**Exercise directions**
The answer must consist of every record below, reproduced exactly.

Collected data entries:
────────
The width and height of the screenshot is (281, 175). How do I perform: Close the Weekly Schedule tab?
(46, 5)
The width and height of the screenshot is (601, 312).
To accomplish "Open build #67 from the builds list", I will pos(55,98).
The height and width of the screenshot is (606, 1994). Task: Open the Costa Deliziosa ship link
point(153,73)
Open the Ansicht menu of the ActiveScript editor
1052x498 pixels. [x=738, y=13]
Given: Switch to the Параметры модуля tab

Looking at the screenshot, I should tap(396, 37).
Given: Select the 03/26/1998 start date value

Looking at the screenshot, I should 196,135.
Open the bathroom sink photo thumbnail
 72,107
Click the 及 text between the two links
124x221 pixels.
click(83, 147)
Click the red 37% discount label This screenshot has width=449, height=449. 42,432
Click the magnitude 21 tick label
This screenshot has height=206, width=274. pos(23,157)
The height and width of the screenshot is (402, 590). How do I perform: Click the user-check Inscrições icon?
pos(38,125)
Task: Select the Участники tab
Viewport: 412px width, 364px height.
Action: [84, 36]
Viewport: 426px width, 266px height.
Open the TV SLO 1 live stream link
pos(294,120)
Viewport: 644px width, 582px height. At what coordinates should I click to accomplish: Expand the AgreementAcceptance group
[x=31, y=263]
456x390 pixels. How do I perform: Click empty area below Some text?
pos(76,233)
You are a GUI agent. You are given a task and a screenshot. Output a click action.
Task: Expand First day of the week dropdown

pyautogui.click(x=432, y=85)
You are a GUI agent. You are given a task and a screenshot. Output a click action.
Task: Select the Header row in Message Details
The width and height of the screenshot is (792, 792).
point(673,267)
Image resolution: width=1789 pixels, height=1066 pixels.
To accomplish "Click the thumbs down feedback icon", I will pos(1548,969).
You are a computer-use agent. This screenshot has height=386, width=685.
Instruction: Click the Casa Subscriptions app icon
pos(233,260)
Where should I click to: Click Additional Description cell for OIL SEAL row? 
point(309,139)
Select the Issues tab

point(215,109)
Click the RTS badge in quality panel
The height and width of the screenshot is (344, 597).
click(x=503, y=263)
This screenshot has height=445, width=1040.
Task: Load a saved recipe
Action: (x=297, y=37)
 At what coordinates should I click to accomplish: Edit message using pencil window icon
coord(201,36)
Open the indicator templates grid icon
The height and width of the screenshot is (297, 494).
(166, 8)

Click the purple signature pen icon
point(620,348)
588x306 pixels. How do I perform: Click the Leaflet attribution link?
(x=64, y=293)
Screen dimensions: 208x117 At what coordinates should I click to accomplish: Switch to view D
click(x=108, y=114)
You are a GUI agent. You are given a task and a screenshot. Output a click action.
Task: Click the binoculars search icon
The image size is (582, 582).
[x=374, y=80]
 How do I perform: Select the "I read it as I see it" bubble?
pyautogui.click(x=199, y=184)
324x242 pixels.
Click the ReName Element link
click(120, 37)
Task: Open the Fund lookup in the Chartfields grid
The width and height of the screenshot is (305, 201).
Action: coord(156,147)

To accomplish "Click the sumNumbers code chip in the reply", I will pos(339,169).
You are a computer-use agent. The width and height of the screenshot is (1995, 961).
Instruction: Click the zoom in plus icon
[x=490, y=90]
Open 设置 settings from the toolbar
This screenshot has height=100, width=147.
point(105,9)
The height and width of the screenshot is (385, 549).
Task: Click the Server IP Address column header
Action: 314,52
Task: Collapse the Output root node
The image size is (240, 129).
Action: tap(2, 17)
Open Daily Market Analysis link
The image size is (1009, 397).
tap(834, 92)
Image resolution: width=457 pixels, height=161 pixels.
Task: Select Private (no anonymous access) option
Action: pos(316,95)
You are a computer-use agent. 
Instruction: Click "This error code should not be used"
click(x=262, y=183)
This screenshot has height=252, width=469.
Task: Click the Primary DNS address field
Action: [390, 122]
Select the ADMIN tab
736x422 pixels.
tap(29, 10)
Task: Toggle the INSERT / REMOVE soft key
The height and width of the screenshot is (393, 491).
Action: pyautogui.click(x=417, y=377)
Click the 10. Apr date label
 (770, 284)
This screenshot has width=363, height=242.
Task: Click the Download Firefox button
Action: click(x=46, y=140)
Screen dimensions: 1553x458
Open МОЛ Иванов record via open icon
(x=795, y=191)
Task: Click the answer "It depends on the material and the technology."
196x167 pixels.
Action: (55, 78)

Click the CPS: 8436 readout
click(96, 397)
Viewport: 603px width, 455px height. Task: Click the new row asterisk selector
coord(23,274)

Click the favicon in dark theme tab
────────
**Response to this exercise**
The width and height of the screenshot is (281, 175). How do I perform: Close the Weekly Schedule tab?
(46, 5)
The width and height of the screenshot is (601, 312).
To accomplish "Open build #67 from the builds list", I will pos(55,98).
The height and width of the screenshot is (606, 1994). Task: Open the Costa Deliziosa ship link
point(153,73)
Open the Ansicht menu of the ActiveScript editor
1052x498 pixels. [x=738, y=13]
Given: Switch to the Параметры модуля tab

Looking at the screenshot, I should tap(396, 37).
Given: Select the 03/26/1998 start date value

Looking at the screenshot, I should 196,135.
Open the bathroom sink photo thumbnail
 72,107
Click the 及 text between the two links
124x221 pixels.
click(83, 147)
Click the red 37% discount label This screenshot has width=449, height=449. 42,432
Click the magnitude 21 tick label
This screenshot has height=206, width=274. pos(23,157)
The height and width of the screenshot is (402, 590). How do I perform: Click the user-check Inscrições icon?
pos(38,125)
Task: Select the Участники tab
Viewport: 412px width, 364px height.
Action: [84, 36]
Viewport: 426px width, 266px height.
Open the TV SLO 1 live stream link
pos(294,120)
Viewport: 644px width, 582px height. At what coordinates should I click to accomplish: Expand the AgreementAcceptance group
[x=31, y=263]
456x390 pixels. How do I perform: Click empty area below Some text?
pos(76,233)
You are a GUI agent. You are given a task and a screenshot. Output a click action.
Task: Expand First day of the week dropdown

pyautogui.click(x=432, y=85)
You are a GUI agent. You are given a task and a screenshot. Output a click action.
Task: Select the Header row in Message Details
The width and height of the screenshot is (792, 792).
point(673,267)
Image resolution: width=1789 pixels, height=1066 pixels.
To accomplish "Click the thumbs down feedback icon", I will pos(1548,969).
You are a computer-use agent. This screenshot has height=386, width=685.
Instruction: Click the Casa Subscriptions app icon
pos(233,260)
Where should I click to: Click Additional Description cell for OIL SEAL row? 
point(309,139)
Select the Issues tab

point(215,109)
Click the RTS badge in quality panel
The height and width of the screenshot is (344, 597).
click(x=503, y=263)
This screenshot has height=445, width=1040.
Task: Load a saved recipe
Action: (x=297, y=37)
 At what coordinates should I click to accomplish: Edit message using pencil window icon
coord(201,36)
Open the indicator templates grid icon
The height and width of the screenshot is (297, 494).
(166, 8)

Click the purple signature pen icon
point(620,348)
588x306 pixels. How do I perform: Click the Leaflet attribution link?
(x=64, y=293)
Screen dimensions: 208x117 At what coordinates should I click to accomplish: Switch to view D
click(x=108, y=114)
You are a GUI agent. You are given a task and a screenshot. Output a click action.
Task: Click the binoculars search icon
The image size is (582, 582).
[x=374, y=80]
 How do I perform: Select the "I read it as I see it" bubble?
pyautogui.click(x=199, y=184)
324x242 pixels.
Click the ReName Element link
click(120, 37)
Task: Open the Fund lookup in the Chartfields grid
The width and height of the screenshot is (305, 201).
Action: coord(156,147)

To accomplish "Click the sumNumbers code chip in the reply", I will pos(339,169).
You are a computer-use agent. The width and height of the screenshot is (1995, 961).
Instruction: Click the zoom in plus icon
[x=490, y=90]
Open 设置 settings from the toolbar
This screenshot has height=100, width=147.
point(105,9)
The height and width of the screenshot is (385, 549).
Task: Click the Server IP Address column header
Action: 314,52
Task: Collapse the Output root node
The image size is (240, 129).
Action: tap(2, 17)
Open Daily Market Analysis link
The image size is (1009, 397).
tap(834, 92)
Image resolution: width=457 pixels, height=161 pixels.
Task: Select Private (no anonymous access) option
Action: pos(316,95)
You are a computer-use agent. 
Instruction: Click "This error code should not be used"
click(x=262, y=183)
This screenshot has height=252, width=469.
Task: Click the Primary DNS address field
Action: [390, 122]
Select the ADMIN tab
736x422 pixels.
tap(29, 10)
Task: Toggle the INSERT / REMOVE soft key
The height and width of the screenshot is (393, 491).
Action: pyautogui.click(x=417, y=377)
Click the 10. Apr date label
 (770, 284)
This screenshot has width=363, height=242.
Task: Click the Download Firefox button
Action: click(x=46, y=140)
Screen dimensions: 1553x458
Open МОЛ Иванов record via open icon
(x=795, y=191)
Task: Click the answer "It depends on the material and the technology."
196x167 pixels.
Action: (55, 78)

Click the CPS: 8436 readout
click(96, 397)
Viewport: 603px width, 455px height. Task: Click the new row asterisk selector
coord(23,274)

Click the favicon in dark theme tab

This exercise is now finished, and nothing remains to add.